Según el documento, no existió ningún procedimiento administrativo ni asignación de recursos públicos vinculados al mensaje que celebraba el lanzamiento del criptoactivo. Por lo tanto, se descartó que el Presidente haya violado normas de conducta en el ejercicio de su función pública.

La OA abrió un expediente interno tras el impacto que tuvo el posteo presidencial en los mercados y la aparición de denuncias judiciales por supuestas maniobras especulativas. La causa principal se tramita en el Juzgado Federal N.º 1 de María Romilda Servini, con la intervención del fiscal Eduardo Taiano.

El mensaje en cuestión fue publicado el 14 de febrero de 2025 y contenía enlaces al sitio del proyecto y a la dirección del token en la red Solana.

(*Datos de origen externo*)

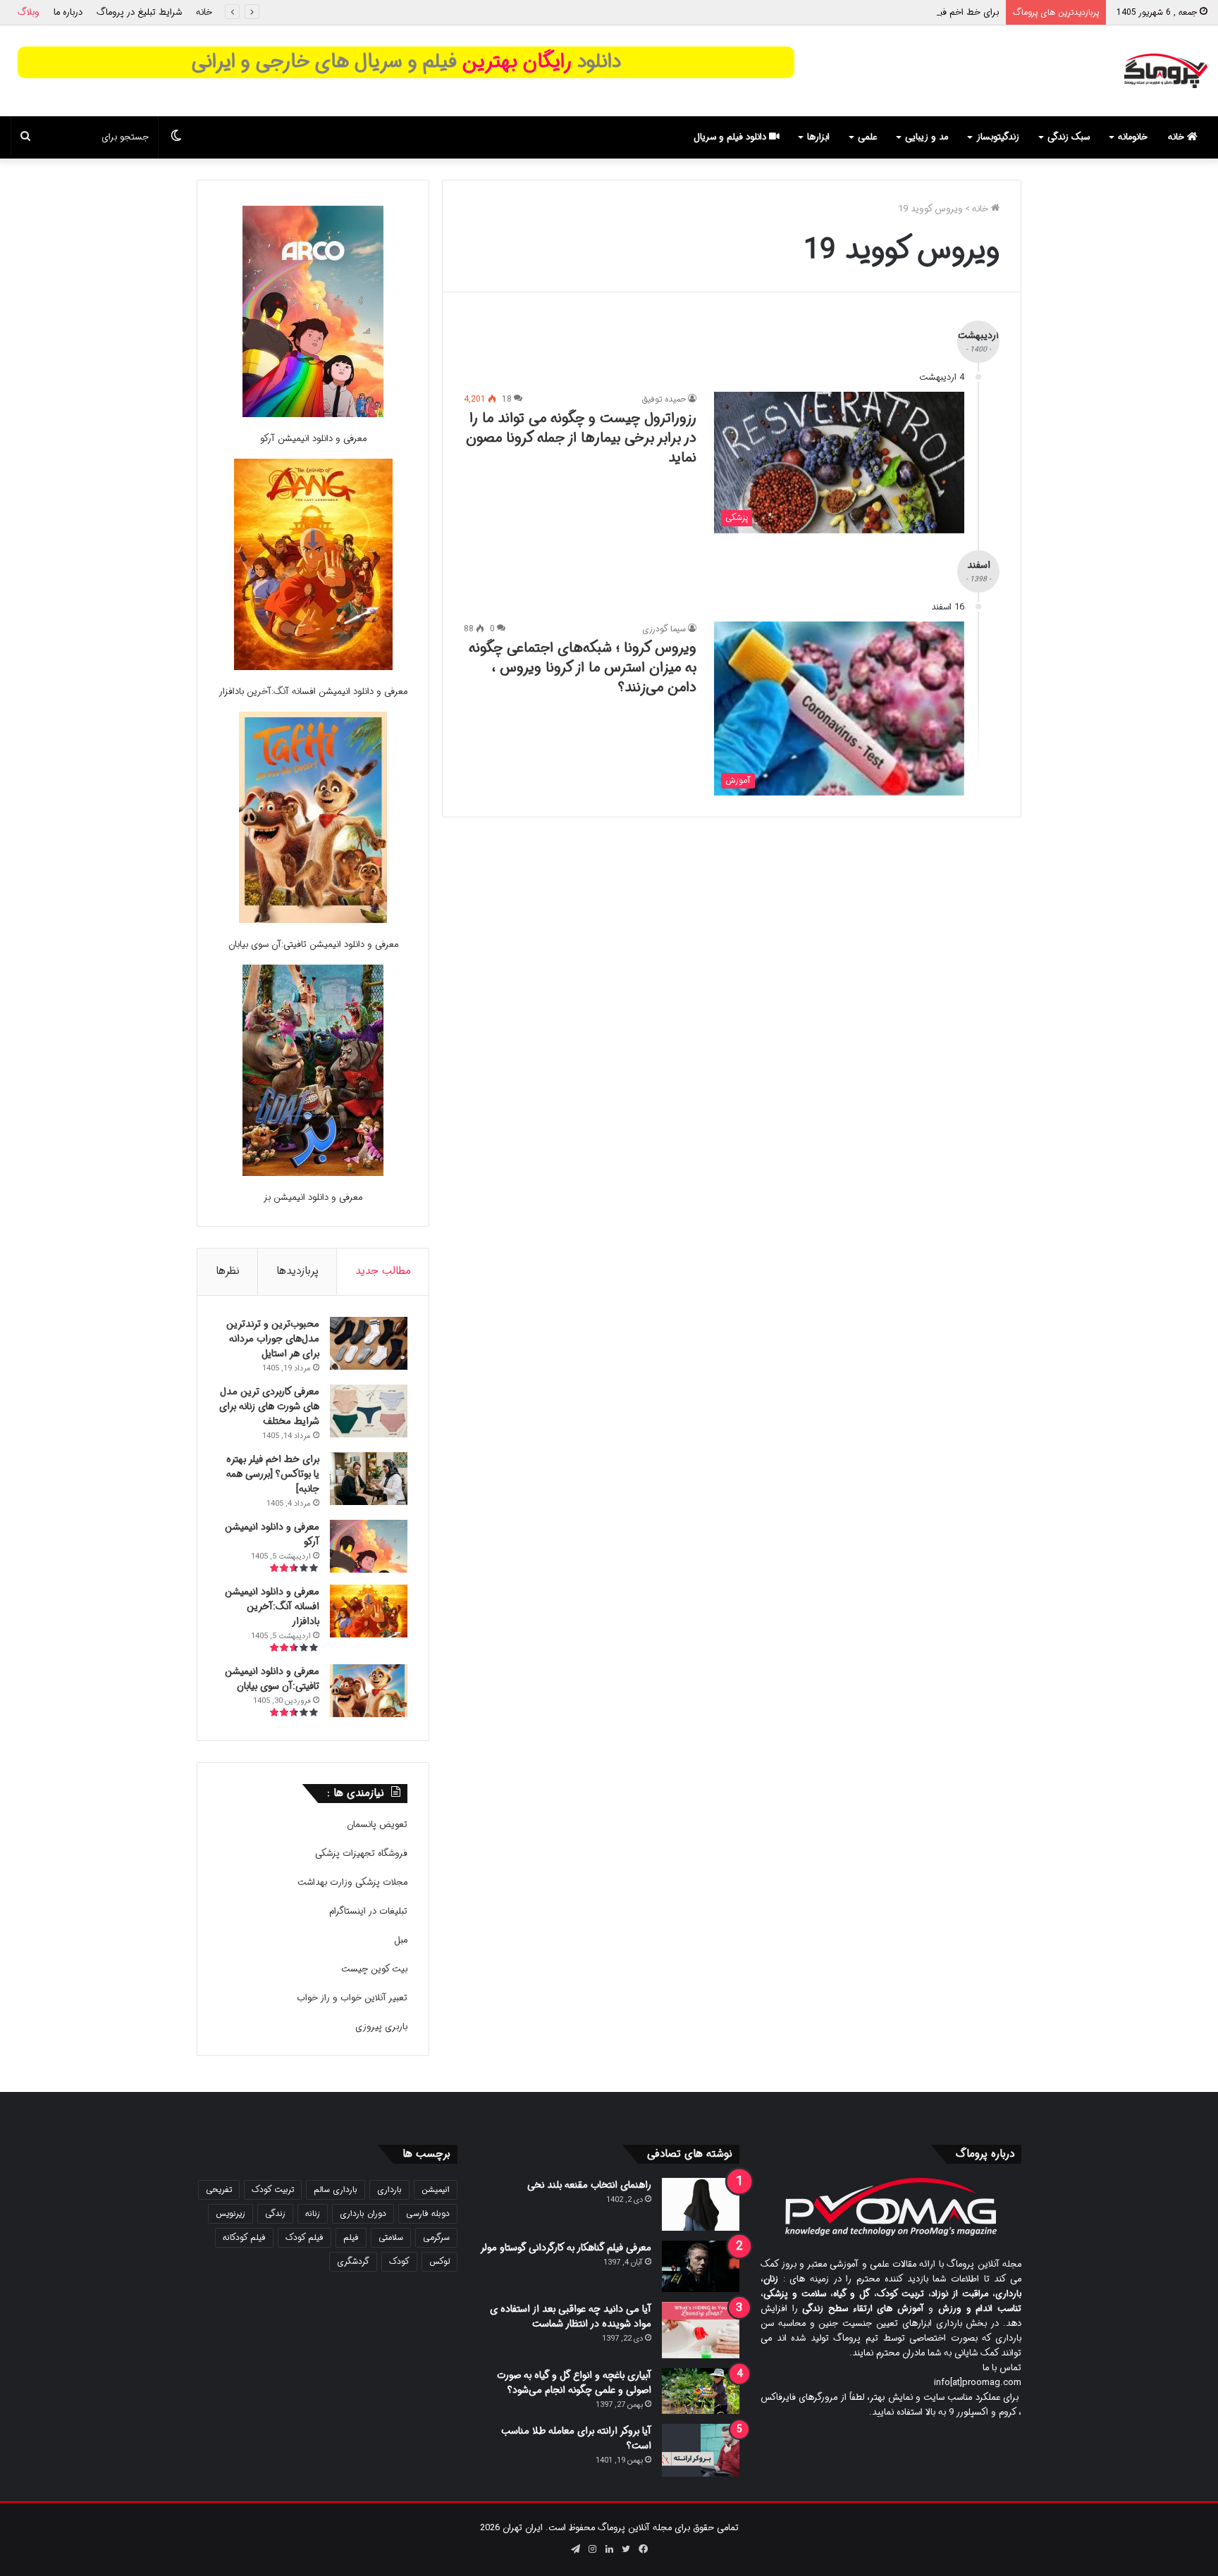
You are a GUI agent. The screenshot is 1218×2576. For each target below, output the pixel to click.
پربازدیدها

Tras su difusión, la cotización de $LIBRA experimentó un alza abrupta y posterior caída, lo que motivó acusaciones de estafa por parte de sectores como el Observatorio del Derecho a la Ciudad y el exdiputado Claudio Lozano.

¿Hubo promoción indebida?

El análisis del organismo se enfocó en determinar si Milei actuó como jefe de Estado o como individuo. «El posteo, no conectado con actos administrativos, sin asignación de recursos públicos ni acompañamiento institucional, debe interpretarse como un acto de comunicación individual», sostiene la resolución.

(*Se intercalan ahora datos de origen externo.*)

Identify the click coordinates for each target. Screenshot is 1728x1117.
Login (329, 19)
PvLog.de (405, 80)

También se recabaron datos de registros de audiencias, declaraciones juradas, bases de organismos estatales y vínculos de los funcionarios con empresas del ecosistema cripto. Entre ellas, KIP Protocol, Kelsier Ventures y Tech Forum SRL.

La OA justificó su dictamen en doctrina comparada y antecedentes internacionales, como fallos de la Corte Suprema de Estados Unidos, que diferencian el uso personal y el oficial de las redes sociales. En ese sentido, aclararon que las cuentas personales —aunque sean usadas por funcionarios— están protegidas por el derecho a la libre expresión si no implican decisiones institucionales.

Desde la Secretaría de Comunicación y Medios también afirmaron que no se destinan recursos estatales para el manejo de la cuenta @JMilei.

Qué se resolvió sobre el resto de los implicados

En paralelo, la OA analizó la situación de Sergio Daniel Morales, exasesor de la Comisión Nacional de Valores, también mencionado en la causa. Concluyó que no incurrió en conflictos de intereses durante su función, aunque recomendó a la CNV evaluar si corresponde iniciar una investigación administrativa.

Se verificó que Morales no tenía competencias sobre las personas o empresas investigadas y que su firma, Morales Valores S.A.S., no operaba como agente registrado al momento de su cargo.

La decisión marca un límite entre el accionar privado y las responsabilidades oficiales. La OA subrayó la necesidad de mantener esa distinción clara para evitar interpretaciones erróneas sobre el rol de los funcionarios en redes sociales. A pesar de haber despejado las acusaciones éticas, el expediente continuará abierto a nuevas evidencias que puedan surgir de la causa penal en la justicia federal, donde todavía se analiza si existieron delitos.